Work task:
In the listing below, find the line that contains "Terms & Conditions (27, 2460)" and the line that contains "752 (70, 2188)". Quote both and every line between them, exactly, and nothing more.

Information given:
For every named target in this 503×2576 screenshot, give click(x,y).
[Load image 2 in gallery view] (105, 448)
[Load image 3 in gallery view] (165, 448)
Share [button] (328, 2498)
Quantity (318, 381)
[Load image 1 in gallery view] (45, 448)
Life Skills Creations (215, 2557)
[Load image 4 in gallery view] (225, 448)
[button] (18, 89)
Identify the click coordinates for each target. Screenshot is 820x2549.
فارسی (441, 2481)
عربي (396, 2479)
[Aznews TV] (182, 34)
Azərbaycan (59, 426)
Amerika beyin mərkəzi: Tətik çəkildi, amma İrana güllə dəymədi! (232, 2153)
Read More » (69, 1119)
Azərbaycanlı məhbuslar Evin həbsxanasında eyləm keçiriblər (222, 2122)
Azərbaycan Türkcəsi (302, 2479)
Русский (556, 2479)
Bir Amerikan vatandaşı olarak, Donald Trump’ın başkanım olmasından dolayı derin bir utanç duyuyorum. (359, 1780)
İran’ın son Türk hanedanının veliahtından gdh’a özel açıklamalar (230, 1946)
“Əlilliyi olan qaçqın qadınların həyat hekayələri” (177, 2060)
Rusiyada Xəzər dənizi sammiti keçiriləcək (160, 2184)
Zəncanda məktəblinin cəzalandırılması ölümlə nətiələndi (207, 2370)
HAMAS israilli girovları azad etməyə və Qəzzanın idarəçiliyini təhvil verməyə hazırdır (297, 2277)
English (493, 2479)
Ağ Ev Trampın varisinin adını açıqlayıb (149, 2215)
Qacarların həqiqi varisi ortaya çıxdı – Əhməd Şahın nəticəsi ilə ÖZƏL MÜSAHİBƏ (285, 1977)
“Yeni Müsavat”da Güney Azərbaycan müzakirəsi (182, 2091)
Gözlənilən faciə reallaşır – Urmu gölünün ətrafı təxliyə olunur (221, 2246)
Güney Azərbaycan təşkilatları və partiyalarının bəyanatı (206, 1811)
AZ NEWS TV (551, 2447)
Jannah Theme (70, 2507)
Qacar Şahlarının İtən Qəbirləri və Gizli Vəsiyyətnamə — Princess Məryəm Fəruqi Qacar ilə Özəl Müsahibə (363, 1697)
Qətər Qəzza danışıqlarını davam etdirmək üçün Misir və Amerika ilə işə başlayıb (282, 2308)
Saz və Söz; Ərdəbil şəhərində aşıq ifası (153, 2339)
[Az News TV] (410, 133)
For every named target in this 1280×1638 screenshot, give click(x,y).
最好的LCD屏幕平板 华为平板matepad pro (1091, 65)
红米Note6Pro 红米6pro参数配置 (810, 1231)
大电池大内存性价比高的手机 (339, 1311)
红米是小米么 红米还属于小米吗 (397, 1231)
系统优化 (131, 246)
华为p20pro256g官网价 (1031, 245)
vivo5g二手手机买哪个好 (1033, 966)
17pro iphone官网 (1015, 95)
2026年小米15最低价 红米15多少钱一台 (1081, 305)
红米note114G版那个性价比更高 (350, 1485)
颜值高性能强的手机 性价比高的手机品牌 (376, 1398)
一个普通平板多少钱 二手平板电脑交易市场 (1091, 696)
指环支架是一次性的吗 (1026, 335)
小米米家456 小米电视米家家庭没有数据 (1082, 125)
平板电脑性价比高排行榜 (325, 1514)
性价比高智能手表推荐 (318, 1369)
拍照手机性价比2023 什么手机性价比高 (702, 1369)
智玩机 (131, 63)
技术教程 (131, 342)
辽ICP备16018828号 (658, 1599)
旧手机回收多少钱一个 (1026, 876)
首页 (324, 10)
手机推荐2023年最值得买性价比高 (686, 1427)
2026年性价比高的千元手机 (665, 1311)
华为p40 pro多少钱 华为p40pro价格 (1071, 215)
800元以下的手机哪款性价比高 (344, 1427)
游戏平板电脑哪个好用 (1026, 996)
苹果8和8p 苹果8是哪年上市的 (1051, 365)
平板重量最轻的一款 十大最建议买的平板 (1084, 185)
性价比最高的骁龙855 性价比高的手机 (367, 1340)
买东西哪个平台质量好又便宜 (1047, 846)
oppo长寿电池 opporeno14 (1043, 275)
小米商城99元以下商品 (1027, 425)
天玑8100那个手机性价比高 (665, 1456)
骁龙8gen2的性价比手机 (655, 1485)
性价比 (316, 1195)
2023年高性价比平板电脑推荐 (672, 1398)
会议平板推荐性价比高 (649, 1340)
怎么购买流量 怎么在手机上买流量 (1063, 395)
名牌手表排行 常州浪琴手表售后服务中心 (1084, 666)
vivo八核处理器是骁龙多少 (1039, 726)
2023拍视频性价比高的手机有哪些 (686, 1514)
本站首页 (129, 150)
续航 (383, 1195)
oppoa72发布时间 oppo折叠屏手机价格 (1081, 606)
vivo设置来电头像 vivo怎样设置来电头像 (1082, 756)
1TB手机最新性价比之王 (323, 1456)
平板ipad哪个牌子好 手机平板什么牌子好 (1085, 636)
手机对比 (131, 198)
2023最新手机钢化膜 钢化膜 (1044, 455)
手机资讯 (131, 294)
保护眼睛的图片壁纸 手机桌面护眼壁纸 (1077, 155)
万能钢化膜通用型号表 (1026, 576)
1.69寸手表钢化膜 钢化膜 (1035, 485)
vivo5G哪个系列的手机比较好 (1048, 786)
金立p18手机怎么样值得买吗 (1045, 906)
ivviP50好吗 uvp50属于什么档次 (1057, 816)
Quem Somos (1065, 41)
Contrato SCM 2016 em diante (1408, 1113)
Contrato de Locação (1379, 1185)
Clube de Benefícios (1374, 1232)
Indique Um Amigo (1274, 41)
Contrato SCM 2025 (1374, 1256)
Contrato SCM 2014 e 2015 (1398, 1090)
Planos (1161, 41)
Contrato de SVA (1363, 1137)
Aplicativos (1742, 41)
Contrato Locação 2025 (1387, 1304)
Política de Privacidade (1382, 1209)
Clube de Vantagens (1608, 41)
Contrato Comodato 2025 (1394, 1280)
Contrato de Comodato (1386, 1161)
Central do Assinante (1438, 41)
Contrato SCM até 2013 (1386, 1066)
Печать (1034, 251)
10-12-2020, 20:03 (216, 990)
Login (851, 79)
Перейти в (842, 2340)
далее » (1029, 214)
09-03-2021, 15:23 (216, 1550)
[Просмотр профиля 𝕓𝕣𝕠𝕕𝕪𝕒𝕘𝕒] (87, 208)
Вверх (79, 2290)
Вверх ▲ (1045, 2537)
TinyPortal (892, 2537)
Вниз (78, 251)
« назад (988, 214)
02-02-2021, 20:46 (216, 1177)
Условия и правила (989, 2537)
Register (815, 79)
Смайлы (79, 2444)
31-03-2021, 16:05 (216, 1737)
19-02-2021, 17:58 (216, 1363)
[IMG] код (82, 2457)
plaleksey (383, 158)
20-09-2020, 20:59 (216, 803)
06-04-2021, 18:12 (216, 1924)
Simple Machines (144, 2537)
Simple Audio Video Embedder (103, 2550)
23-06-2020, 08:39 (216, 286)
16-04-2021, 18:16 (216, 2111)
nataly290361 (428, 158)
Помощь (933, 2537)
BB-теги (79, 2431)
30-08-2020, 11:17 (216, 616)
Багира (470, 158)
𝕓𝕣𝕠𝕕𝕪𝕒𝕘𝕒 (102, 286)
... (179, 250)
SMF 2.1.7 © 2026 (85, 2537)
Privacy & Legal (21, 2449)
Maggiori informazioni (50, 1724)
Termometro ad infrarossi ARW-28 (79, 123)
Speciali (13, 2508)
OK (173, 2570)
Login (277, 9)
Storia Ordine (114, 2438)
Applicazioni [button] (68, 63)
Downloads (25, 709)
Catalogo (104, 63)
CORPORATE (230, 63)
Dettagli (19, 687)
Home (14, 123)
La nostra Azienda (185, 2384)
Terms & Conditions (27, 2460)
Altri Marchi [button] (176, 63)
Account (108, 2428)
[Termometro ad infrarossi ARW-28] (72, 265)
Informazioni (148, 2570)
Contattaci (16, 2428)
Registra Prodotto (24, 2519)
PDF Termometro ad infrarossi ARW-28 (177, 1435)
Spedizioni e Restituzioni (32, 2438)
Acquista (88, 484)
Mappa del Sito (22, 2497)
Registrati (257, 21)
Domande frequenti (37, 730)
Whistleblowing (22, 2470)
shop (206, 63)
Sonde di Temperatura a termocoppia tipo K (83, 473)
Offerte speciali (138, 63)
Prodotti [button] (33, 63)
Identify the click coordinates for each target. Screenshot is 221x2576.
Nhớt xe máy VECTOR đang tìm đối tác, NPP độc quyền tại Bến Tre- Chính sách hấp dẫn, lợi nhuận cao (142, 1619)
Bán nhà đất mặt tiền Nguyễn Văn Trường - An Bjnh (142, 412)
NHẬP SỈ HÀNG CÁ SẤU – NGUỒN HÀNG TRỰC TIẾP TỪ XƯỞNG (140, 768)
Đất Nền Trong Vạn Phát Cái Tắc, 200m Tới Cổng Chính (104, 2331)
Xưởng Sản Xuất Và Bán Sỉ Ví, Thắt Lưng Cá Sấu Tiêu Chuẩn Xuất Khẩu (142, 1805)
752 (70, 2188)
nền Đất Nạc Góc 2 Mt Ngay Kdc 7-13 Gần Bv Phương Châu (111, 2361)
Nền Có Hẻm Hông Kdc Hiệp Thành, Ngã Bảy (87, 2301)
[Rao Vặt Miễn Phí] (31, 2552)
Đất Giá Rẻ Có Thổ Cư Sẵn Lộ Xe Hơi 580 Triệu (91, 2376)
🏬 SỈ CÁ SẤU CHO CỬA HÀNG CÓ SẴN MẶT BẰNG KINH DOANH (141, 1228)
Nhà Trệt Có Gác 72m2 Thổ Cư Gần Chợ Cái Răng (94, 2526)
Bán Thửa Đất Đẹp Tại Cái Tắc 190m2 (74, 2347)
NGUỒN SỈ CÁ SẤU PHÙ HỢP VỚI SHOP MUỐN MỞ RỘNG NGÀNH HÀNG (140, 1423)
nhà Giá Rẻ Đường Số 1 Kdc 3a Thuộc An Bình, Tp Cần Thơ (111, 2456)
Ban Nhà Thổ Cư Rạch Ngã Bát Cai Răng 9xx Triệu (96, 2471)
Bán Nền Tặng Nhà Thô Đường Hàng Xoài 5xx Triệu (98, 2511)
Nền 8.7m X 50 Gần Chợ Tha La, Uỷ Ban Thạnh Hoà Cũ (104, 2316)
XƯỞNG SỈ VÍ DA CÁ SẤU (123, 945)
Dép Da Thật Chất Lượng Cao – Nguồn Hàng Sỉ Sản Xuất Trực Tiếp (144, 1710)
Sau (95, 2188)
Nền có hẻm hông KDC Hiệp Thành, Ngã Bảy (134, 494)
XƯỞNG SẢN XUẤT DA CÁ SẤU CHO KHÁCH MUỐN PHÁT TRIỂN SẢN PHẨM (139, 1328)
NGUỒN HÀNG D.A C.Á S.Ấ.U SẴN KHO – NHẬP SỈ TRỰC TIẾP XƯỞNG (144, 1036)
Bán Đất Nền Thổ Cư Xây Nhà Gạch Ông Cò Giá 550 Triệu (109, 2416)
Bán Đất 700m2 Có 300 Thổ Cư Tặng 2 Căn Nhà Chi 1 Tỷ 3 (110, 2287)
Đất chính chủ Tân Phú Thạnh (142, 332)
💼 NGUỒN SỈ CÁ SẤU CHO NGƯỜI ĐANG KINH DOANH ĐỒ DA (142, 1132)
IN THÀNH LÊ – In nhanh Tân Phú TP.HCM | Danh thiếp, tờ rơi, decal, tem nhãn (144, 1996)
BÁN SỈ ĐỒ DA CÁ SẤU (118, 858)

Answer space:
Terms & Conditions (27, 2460)
Altri Marchi [button] (176, 63)
Account (108, 2428)
[Termometro ad infrarossi ARW-28] (72, 265)
Informazioni (148, 2570)
Contattaci (16, 2428)
Registra Prodotto (24, 2519)
PDF Termometro ad infrarossi ARW-28 (177, 1435)
Spedizioni e Restituzioni (32, 2438)
Acquista (88, 484)
Mappa del Sito (22, 2497)
Registrati (257, 21)
Domande frequenti (37, 730)
Whistleblowing (22, 2470)
shop (206, 63)
Sonde di Temperatura a termocoppia tipo K (83, 473)
Offerte speciali (138, 63)
Prodotti [button] (33, 63)
Identify the click coordinates for each target. Screenshot is 221x2576.
Nhớt xe máy VECTOR đang tìm đối tác, NPP độc quyền tại Bến Tre- Chính sách hấp dẫn, lợi nhuận cao (142, 1619)
Bán nhà đất mặt tiền Nguyễn Văn Trường - An Bjnh (142, 412)
NHẬP SỈ HÀNG CÁ SẤU – NGUỒN HÀNG TRỰC TIẾP TỪ XƯỞNG (140, 768)
Đất Nền Trong Vạn Phát Cái Tắc, 200m Tới Cổng Chính (104, 2331)
Xưởng Sản Xuất Và Bán Sỉ Ví, Thắt Lưng Cá Sấu Tiêu Chuẩn Xuất Khẩu (142, 1805)
752 (70, 2188)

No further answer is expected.